Fro where do you get 2GB of "extra memory"? Is it per node or per cluster?
[pk] - This was the recommendation from QE based upon some analysis we did at Concur. Would be extremely helpful to get accurate and specific sizing information, and what takes up that size in whatever form.
[pk] - Just wanted to clarify that these are requested to be displayed per-replication stream in the XDCR configuration section...not the graphed stats.
[jx] - Oh, I thought these new stats are in Outbound XDCR section, which is graph and per replication base. Why do we need a separate stat at different places?
[pk] - This has to do with how and why these stats are being consumed. When a user is looking at their cluster to determine the replication status, it will be much easier to look at all the streams together...this is much harder to do when you have to click into each bucket and look at each individual stream. It's in the same line as why we have item counts on the manage servers screen.
[pk] - Can you explain further the difference between the secs in checkpointing meausurement and the secs in replicating measurement?
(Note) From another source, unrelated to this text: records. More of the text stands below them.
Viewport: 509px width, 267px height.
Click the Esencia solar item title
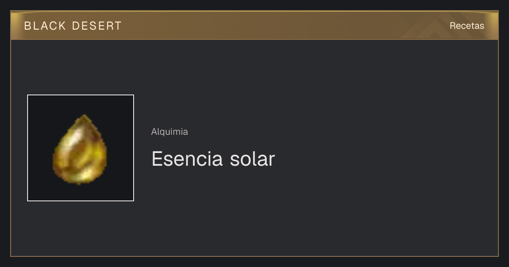point(213,159)
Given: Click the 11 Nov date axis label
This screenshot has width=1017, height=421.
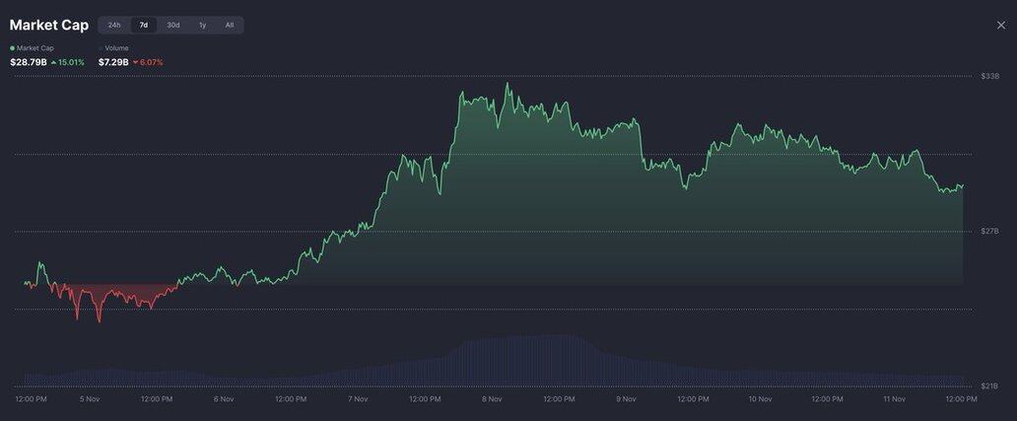Looking at the screenshot, I should point(895,399).
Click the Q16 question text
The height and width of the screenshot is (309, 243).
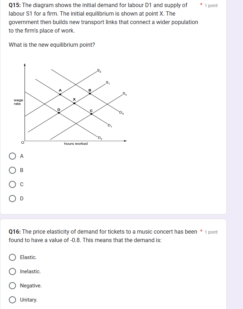pyautogui.click(x=103, y=236)
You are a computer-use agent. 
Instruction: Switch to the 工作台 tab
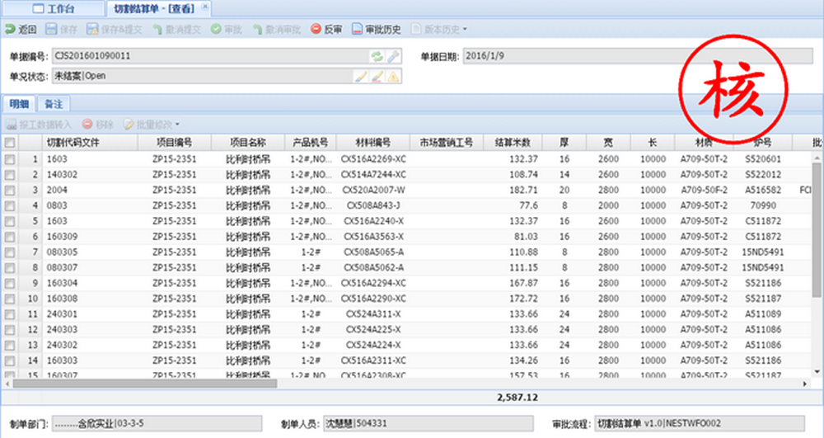coord(54,8)
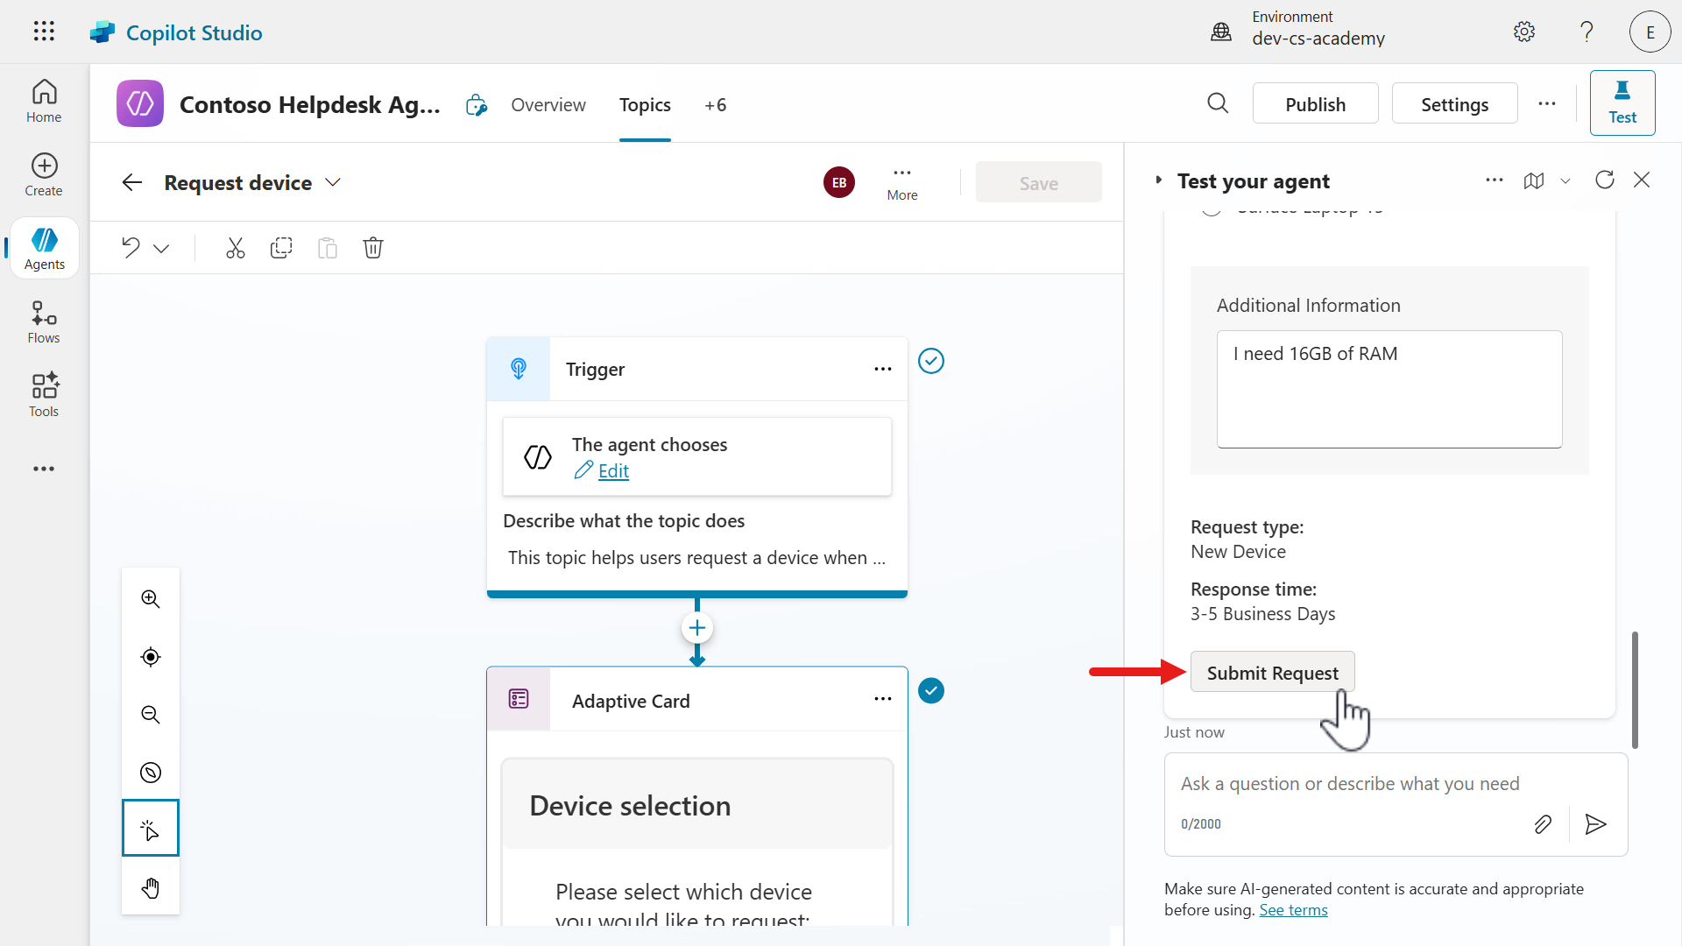Viewport: 1682px width, 946px height.
Task: Open the See terms link
Action: pos(1293,910)
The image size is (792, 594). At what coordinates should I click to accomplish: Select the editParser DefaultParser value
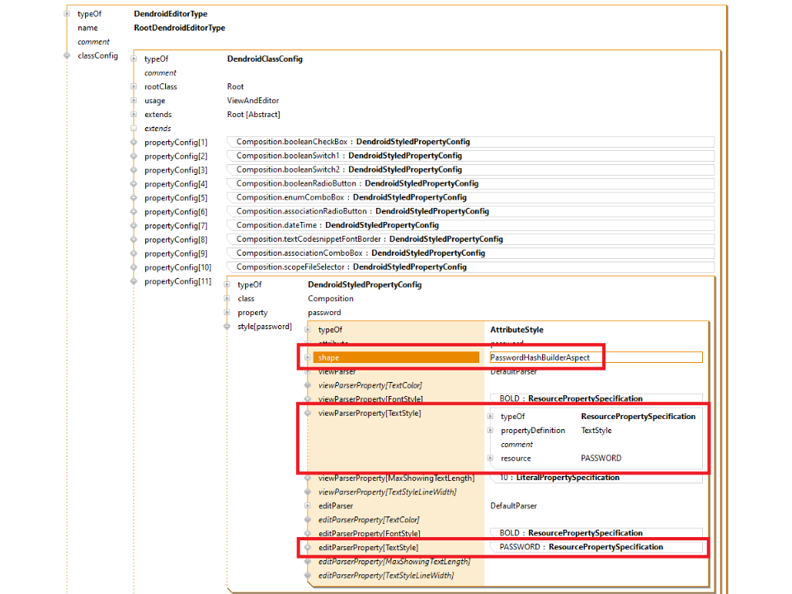click(x=514, y=506)
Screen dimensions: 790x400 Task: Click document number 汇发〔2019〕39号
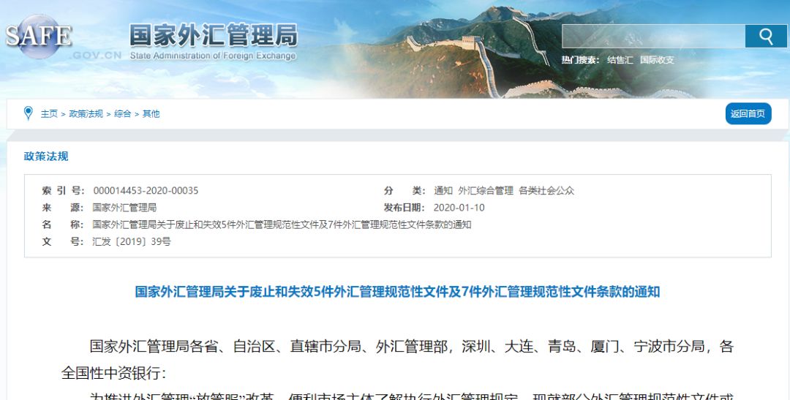click(132, 241)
Will those be renamed/removed?
First, both are aggregated elapsed time from each vb replicator.
"secs in checkpointing" means how much time XDCR vb replicator is working on checkpointing.
"secs in replicating measurement" means how much time XDCR vb replicator is working on replicating the mutations.
By monitoring these two stats, we can have some idea where XDCR spent the time and what XDCR is busy working on.
For these two stats, I understand they may create some confusion at customer side. As Ketaki said, these stats are still useful for QE and performance team. If customers really dislike these stats, we can remove them. Personally I am OK with either.
[pk] - Thanks for the explanation. I would still advocate for removing them. The main reason being that they do not materially help identify any issue or behavior after the cluster has been running for an extended period of time. The up-to-the-second monitoring of these stats will show an extremely high number for both after just a few days or a week of a replication stream running...let alone multiple weeks or months. I can definitely see that they would be useful when debugging the initial stream or trying to identify an issue, but I would ask that they be moved to the log or other stat area outside of the UI.
Which leads me to another question Do we have documented already (or can you help with that) where and how to get these "other" stats regarding XDCR? Is there only a REST API to query? Are they printed into some log periodically? Could we get that detailed and written up?